ダイエットで激しいダイエットした女性から生まれた子どもは、糖尿病にかかる可能性が高いという研究結果が出た。
原子力病院の李ユンヨン研究員やソウル大学医科大学の李弘揆(イ・ホンギュ)・朴慶秀(パク・ギョンス)教授チームは、「妊娠可能期の女性に栄養欠乏が生じると、子どもに非正常的なミトコンドリアが引き継がれることになる」ことを明らかにした。
ミトコンドリアはエネルギーを生成する細胞内の小器官。子どものミトコンドリアは殆ど母の卵子から引き継がれる。
研究チームは妊娠したマウスに、妊娠初期から子どもを産んで乳を飲ませるまでの間、低たんぱく質の餌を与えた。この餌にはたんぱく質が普通の餌より3倍も少なかった。
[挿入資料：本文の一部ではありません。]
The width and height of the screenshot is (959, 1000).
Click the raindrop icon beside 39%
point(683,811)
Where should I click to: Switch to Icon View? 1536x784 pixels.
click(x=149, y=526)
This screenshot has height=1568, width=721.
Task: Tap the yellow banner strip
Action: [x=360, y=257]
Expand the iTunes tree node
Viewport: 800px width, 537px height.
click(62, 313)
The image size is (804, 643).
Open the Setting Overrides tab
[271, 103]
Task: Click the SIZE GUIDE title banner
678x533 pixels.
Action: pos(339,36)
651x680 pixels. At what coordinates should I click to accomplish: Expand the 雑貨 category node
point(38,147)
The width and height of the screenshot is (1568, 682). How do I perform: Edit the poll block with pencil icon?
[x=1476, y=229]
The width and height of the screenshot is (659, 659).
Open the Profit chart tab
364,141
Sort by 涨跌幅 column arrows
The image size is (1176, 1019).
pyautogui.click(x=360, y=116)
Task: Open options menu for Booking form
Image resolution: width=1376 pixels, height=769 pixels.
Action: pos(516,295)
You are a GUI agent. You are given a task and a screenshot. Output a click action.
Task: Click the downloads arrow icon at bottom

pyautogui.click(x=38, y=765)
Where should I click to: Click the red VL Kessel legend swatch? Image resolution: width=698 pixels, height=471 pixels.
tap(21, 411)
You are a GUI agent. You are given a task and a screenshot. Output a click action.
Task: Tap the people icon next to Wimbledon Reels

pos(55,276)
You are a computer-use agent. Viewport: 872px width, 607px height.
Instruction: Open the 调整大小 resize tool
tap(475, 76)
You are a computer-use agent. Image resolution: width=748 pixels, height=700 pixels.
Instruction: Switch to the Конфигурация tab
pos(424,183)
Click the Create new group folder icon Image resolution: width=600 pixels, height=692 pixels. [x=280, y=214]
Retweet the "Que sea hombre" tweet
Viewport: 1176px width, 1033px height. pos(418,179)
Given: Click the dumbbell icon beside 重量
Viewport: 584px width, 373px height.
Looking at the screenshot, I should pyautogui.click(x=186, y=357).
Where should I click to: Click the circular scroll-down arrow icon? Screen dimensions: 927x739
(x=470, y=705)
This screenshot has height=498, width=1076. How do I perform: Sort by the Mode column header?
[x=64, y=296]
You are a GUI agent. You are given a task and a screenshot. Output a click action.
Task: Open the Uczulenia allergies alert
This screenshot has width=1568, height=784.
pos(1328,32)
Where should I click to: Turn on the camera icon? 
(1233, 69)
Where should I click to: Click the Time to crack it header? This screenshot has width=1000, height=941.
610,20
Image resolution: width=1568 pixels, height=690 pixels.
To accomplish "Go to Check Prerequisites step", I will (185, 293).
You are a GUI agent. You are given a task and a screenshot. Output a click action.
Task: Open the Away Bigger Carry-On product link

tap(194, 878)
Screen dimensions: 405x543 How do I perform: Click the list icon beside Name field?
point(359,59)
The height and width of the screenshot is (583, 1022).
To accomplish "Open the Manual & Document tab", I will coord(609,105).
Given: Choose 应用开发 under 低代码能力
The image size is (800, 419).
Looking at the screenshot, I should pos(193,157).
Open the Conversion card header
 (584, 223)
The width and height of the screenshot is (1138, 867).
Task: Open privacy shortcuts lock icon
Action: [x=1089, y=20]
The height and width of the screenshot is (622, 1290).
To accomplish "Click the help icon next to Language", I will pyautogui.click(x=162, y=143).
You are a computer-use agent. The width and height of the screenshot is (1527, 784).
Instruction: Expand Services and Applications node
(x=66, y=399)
赤ちゃんマウスは、正常のマウスに比べて体重が20%ほど少ない栄養失調の状態で生まれた。離乳した後、普通の餌を与えても体重はなかなか増えなかった。
20週が過ぎた後、研究チームは赤ちゃんマウスのすい臓を取り出して電子顕微鏡で観察した。生後20週目になったマウスは人では20、30代に相当する。
観察結果、インスリンを分泌するベータ細胞のサイズが目立って小さく、その数も正常マウスに比べて少なかった。ベータ細胞に入っているミトコンドリアの数も減っており、その形も異常に細長かった。
研究チームは栄養の欠乏で問題が生じた母親マウスのミトコンドリアが赤ちゃんに引き継がれたものと推測している。
李教授は「ミトコンドリアに異常をきたすと、すい臓では栄養分(ブドウ糖)を分解して運搬するインスリンが減って糖尿病となり、肝臓や筋肉にはインスリンの機能が落ちて肥満になりかねない」と説明し、「栄養欠乏だった北朝鮮から逃れてきた女性が、韓国では肥満になる現象もこのためだ」と語った。
栄養分が分解され活動するのに使われず、そのまま体に溜まるというわけだ。
同研究結果は2~3日、ソウル大学病院で開かれる「第4回アジア・ミトコンドリア研究医学会」で発表される。